The US Ambassador to the UAE has been criticised in an official government report for racking up a large number of speeding fines and for asking local government authorities to have them reduced.
The 52-page report, published on Monday this week, was the result of an inspection carried out by the US state department’s inspector general at the Embassy in Abu Dhabi.
Ambassador Michael H Corbin, who was appointed to head up the Abu Dhabi Embassy in 2011, was also criticised for using a government credit card for personal expenses and low morale among his staff.
While the assessment praised the his role as ambassador, including increasing the US exports to the UAE, creating a favourable image for the embassy in business circles, and being a key facilitator in gaining the release of US military equipment for the UAE, the report highlighted a number of concerns.
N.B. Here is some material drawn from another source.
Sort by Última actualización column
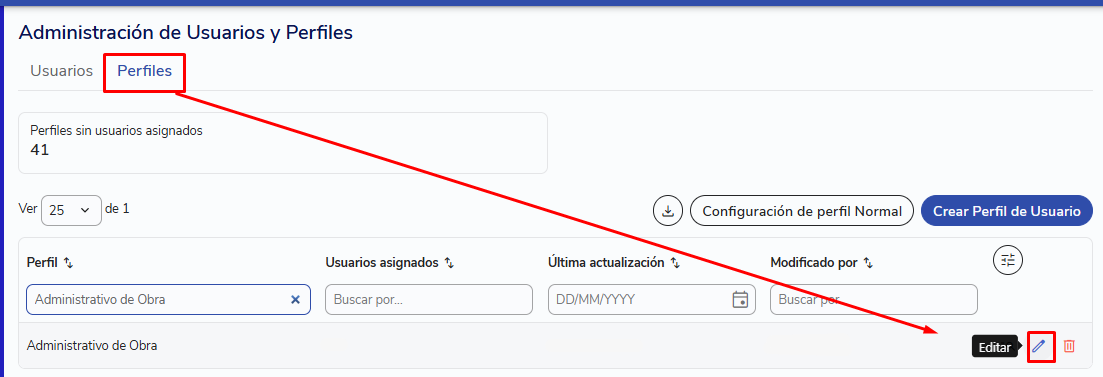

“One result of the Ambassador’s frequent trips to Dubai and his crowded schedule is a large number of speeding fines on his vehicle. The mission has asked the host government to reduce or eliminate these fines in both Abu Dhabi’s and Dubai’s jurisdictions. This practice is contrary to Department and mission policy,” the report said.
The report recommended that the Abu Dhabi Embassy should stop requesting special handling of traffic fines.
The report also says “the Ambassador has not focused sufficiently on his staff and the internal workings of the embassy”.
A questionnaire carried out by Office of Inspector General revealed that Corbin’s “staff rated him below average in every leadership category”.
“Staff members reported their belief that the Ambassador does not spend enough time in the embassy and is disengaged from the community. Both Department and non-Department staff members assert the Ambassador does not have a full grasp of the mandate of their office or agency,” said the report.
It also says Corbin’s “focus on commercial promotion has de-emphasised other important US interests, such as law enforcement and illicit finance that agencies at the mission are working to advance”.
The report recommend that the embassy should “cease using a government credit card for the Ambassador’s personal expenses”. Even though the expenses were repaid, the report notes that “he benefited from the corporate rate and inappropriately used government resources for personal purposes”.
The report noted that Corbin purchased a camera kit with his own credit card, and then sought reimbursement from the embassy, which was provided. The report says “this constitutes an unauthorised commitment”.
Victor Hurtado, the US Consulate General in Dubai, also came in for criticism in the report, with concern expressed about how applicants “must wait in line outside in the heat and are not permitted to bring liquids with them; water is available only by purchasing it at a snack bar”.
There’s also a recommendation to install a water fountain in the consular waiting room.
Speaking to The National newspaper, a US state department representative said: “We believe the report contains some poorly substantiated assertions and take issue with several of the report’s statements.”